We also looked into the paired datasets collected at the end of consolidation. We found that a positive MFC remained a strong predictor for AML relapse in patients with t(8;21). RUNX1-RUNX1T1 was detectable at a low level in the most patients who were in clinical remission. This result is in keeping with what is commonly accepted in patients with AML associated with t(8;21); low levels of MRD in both BM and peripheral blood are compatible with durable remission, and molecular MRD negativity is not a prerequisite for long-term remission.5 In contrast, of the five AML patients with inv(16) who relapsed, only one patient with a qRT-PCR level of 2.46% had a positive MFC. It is known in patients with AML associated with CBFB-MYH11 that some long-term survivors fail to achieve complete PCR negativity, whereas about 20% to 30% of qRT-PCR-negative patients eventually relapse.11,26,29 It is known that the sensitivity of MFC is lower than qRT-PCR, and it may consequently fail to detect a small residual tumor burden, leading to false-negative results. In keeping with this theory, we found that among patients who had a negative MFC result but experienced AML relapse, the qRT-PCR levels were low and FISH studies were all negative. Another reason that might have affected MFC sensitivity could be due to a frequent myelomonocytic immunophenotype of leukemic blasts of AML with CBFB-MYH11. While the myeloblast component has a very distinct immunophenotype, the monocytic blasts exhibit significant overlap with normal/regenerating monocytes.30 The latter may make detection of MRD by MFC challenging if a low number of persistent/relapse AML blasts show predominantly monocytic differentiation after chemotherapy. Based on these findings, we suggest that during the follow-up interval, if patients have molecular relapse or rising qRT-PCR levels on serial monitoring, preemptive treatment should start regardless of MFC study findings.
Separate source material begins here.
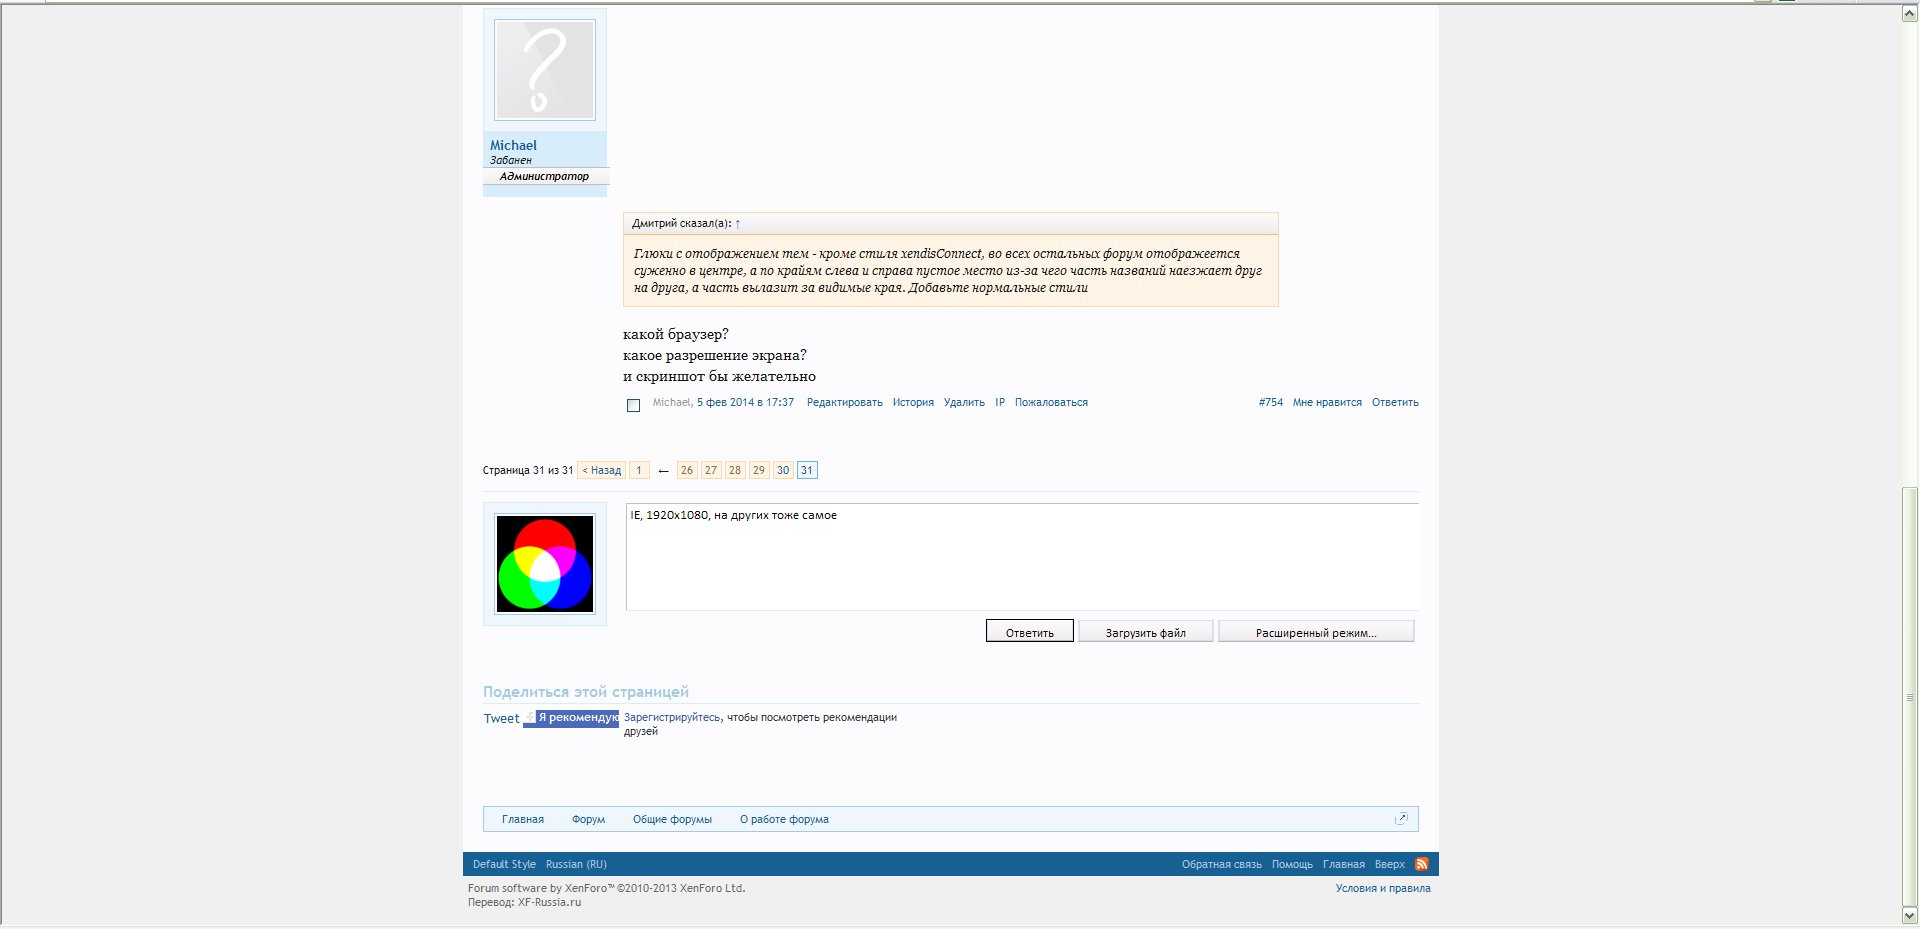Open 'Общие форумы' in breadcrumb
The image size is (1920, 929).
click(x=672, y=819)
On the other hand, a positive MFC with a negative qRT-PCR in the follow-up BM may help to detect an emerging secondary malignancy. In one patient with t(8;21)/RUNX1-RUNX1T1 AML, qRT-PCR became negative post HSCT, but MFC detected small numbers of aberrant myeloblasts with an immunophenotype differing from the original AML. The positive MFC finding facilitated a diagnosis of t-MDS in this patient.
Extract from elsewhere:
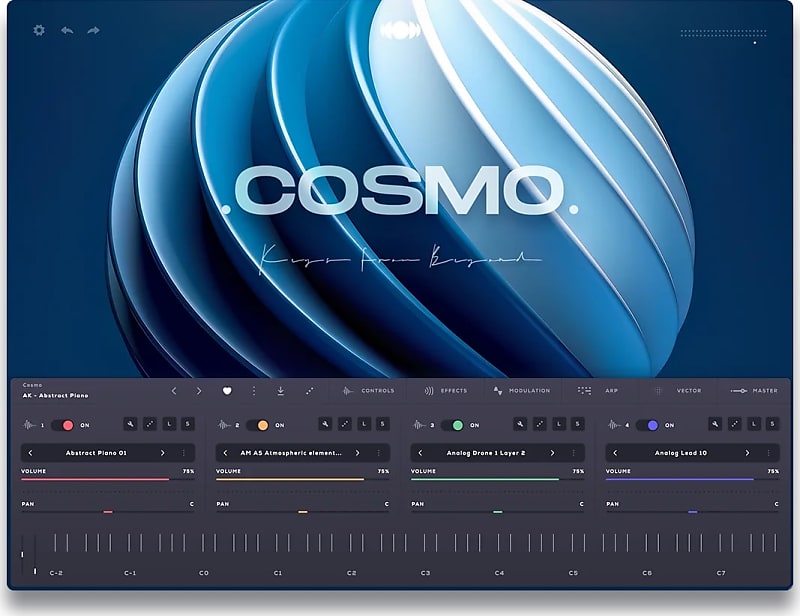Open the Vector panel
This screenshot has width=800, height=616.
tap(688, 390)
Approximately 30% of patients with CBF-AML eventually relapse. High-dose chemotherapy,31 followed by allogeneic HSCT in second complete remission is recommended for patients who relapse.32 In this study 17 patients were treated for relapsed AML, including six patients who had multiple relapses. The MFC results and qRT-PCR levels had better concordance in this group of patients. It is uncertain whether relapsed AML leukemic blasts exhibit more immunophenotypic aberrancies allowing for increased detection by MFC. Although patients with a low qRT-PCR level (< 0.1%) and a negative MFC appeared less likely to experience relapse, the assessment was difficult due to the confounding factor of HSCT and small sample size. A larger cohort of relapsed CBF AML patients is needed to assess the utility of MRD detected by qRT-PCR and MFC in this group of patients.

In summary, we showed that agreement between MFC and qRT-PCR is weak overall, and MFC and qRT-PCR provide complementary information for assessment of MRD in patients with CBF AML. Post induction, BM MFC study is useful in predicting AML relapse, particularly in patients with a discordant MFC and qRT-PCR result. During clinical follow-up, MFC may not be adequately sensitive to detect a minimal number of leukemic cells to predict early relapse; therefore, patients who have a molecular relapse or rising qRT-PCR levels on serial monitoring should be considered for preemptive treatment, including investigational agents and potentially HSCT, regardless of MFC findings. In patients with relapsed AML, the utility of MRD evaluation by either qRT-PCR or MFC needs evaluation in a larger cohort of patients.